THE PROBLEM –
Update the entries below by replacing "Viewport" with "Window" wherever it appears, and keep everything else unchanged. Omit the pictures from your output.

RECORDS SHOWN –
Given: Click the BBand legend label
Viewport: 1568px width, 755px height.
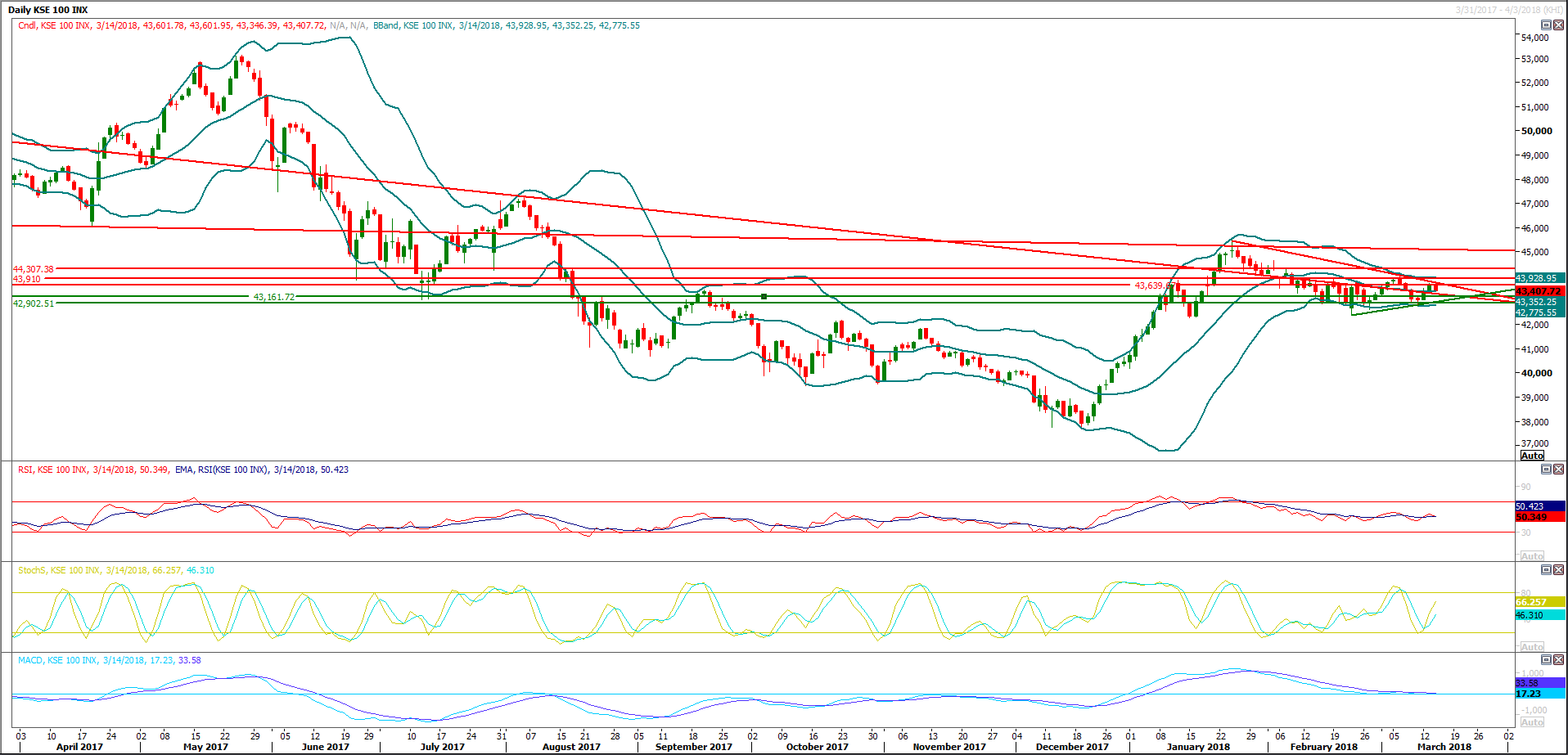Looking at the screenshot, I should (x=385, y=26).
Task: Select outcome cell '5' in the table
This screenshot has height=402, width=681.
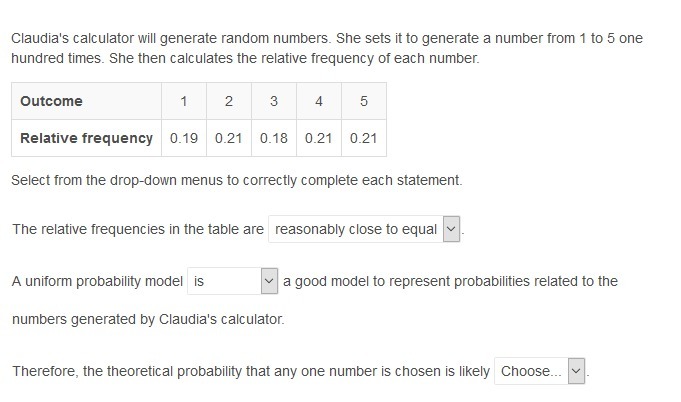Action: pyautogui.click(x=363, y=101)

WRITTEN SOLUTION –
Given: Click the BBand legend label
Window: 1568px width, 755px height.
Looking at the screenshot, I should (x=385, y=26).
Task: Select outcome cell '5' in the table
This screenshot has height=402, width=681.
Action: pyautogui.click(x=363, y=101)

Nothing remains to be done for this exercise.